§ Exercise input:
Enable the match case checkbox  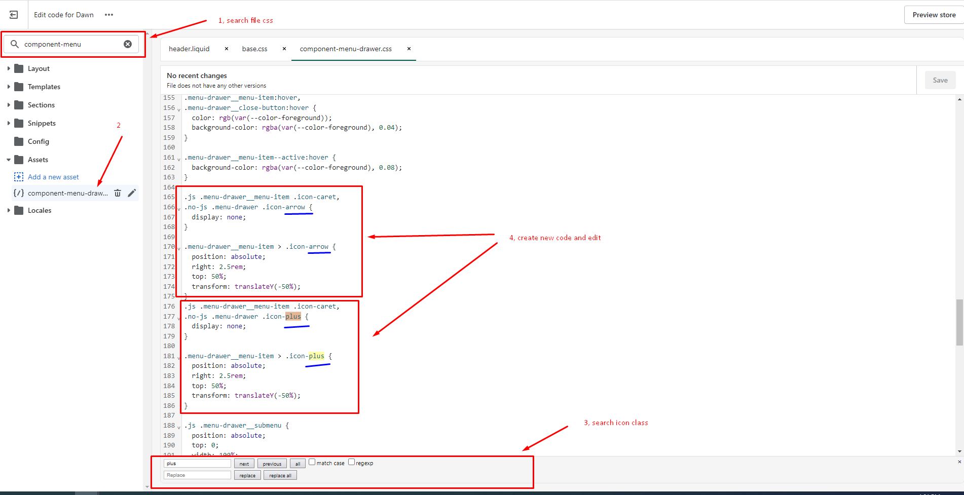pos(312,462)
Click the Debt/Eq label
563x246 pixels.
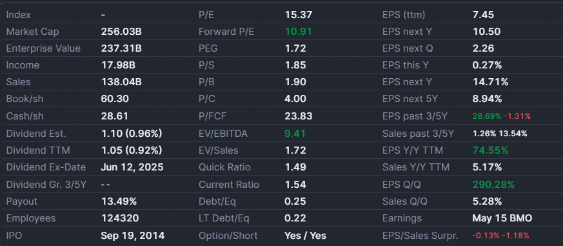coord(217,201)
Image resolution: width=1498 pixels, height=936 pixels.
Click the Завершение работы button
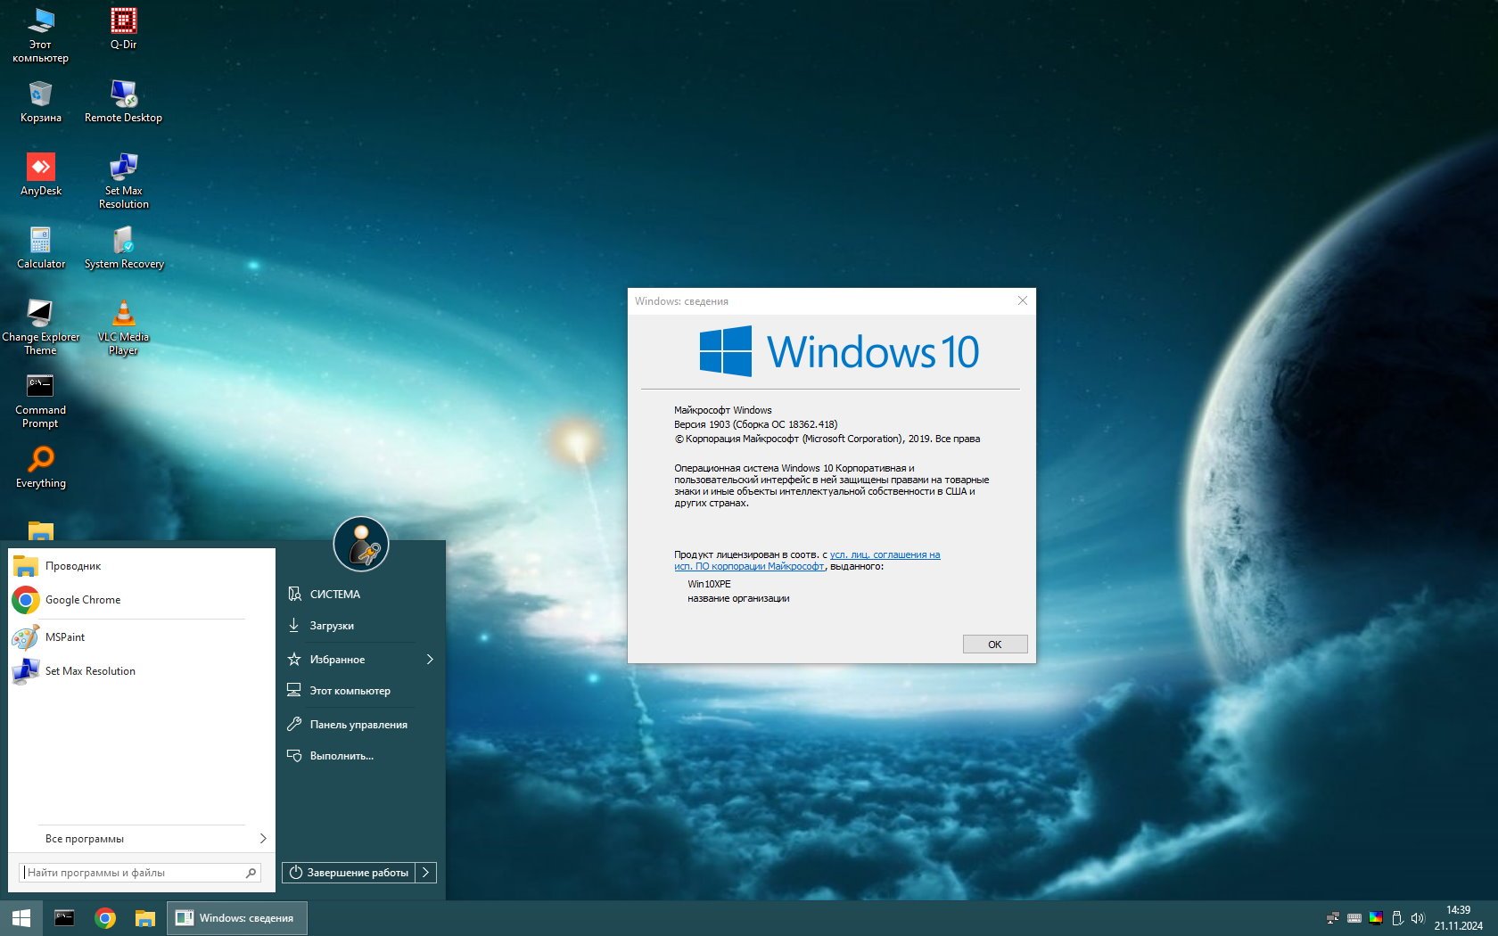[x=349, y=873]
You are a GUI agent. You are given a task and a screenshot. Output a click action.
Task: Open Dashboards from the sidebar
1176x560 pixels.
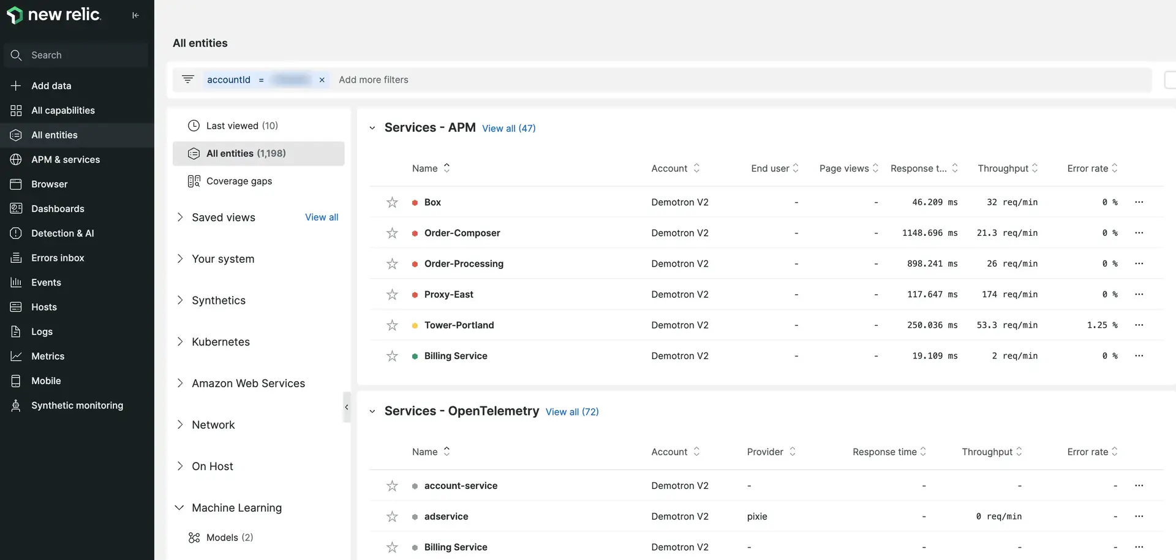[58, 209]
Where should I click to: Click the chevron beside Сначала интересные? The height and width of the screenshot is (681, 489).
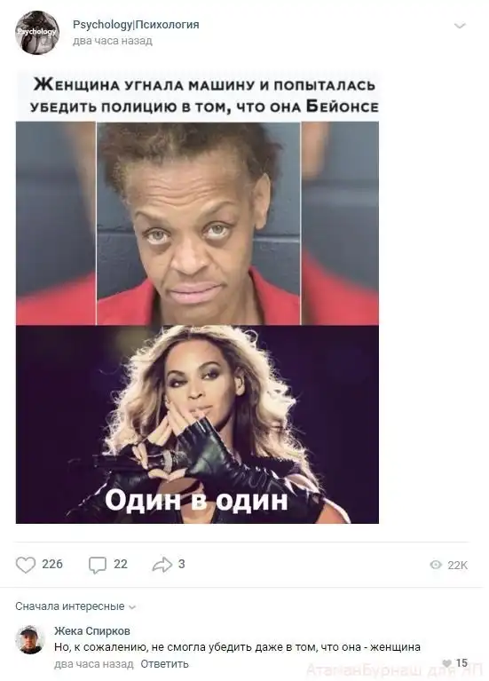tap(132, 607)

§ Your task: Write out the rows verbatim, starting at the line that contains "Click the Debt/Eq label" and running through the last row, with both ends included. Leave the pictures out of your answer.

§ The solution:
Click the Debt/Eq label
563x246 pixels.
coord(217,201)
Image resolution: width=1498 pixels, height=936 pixels.
Click the Завершение работы button
[x=349, y=873]
You are a GUI agent. You are given a task and a screenshot. Output a click action.
Task: Open Dashboards from the sidebar
1176x560 pixels.
[58, 209]
Where should I click to: Click the chevron beside Сначала интересные? The height and width of the screenshot is (681, 489).
tap(132, 607)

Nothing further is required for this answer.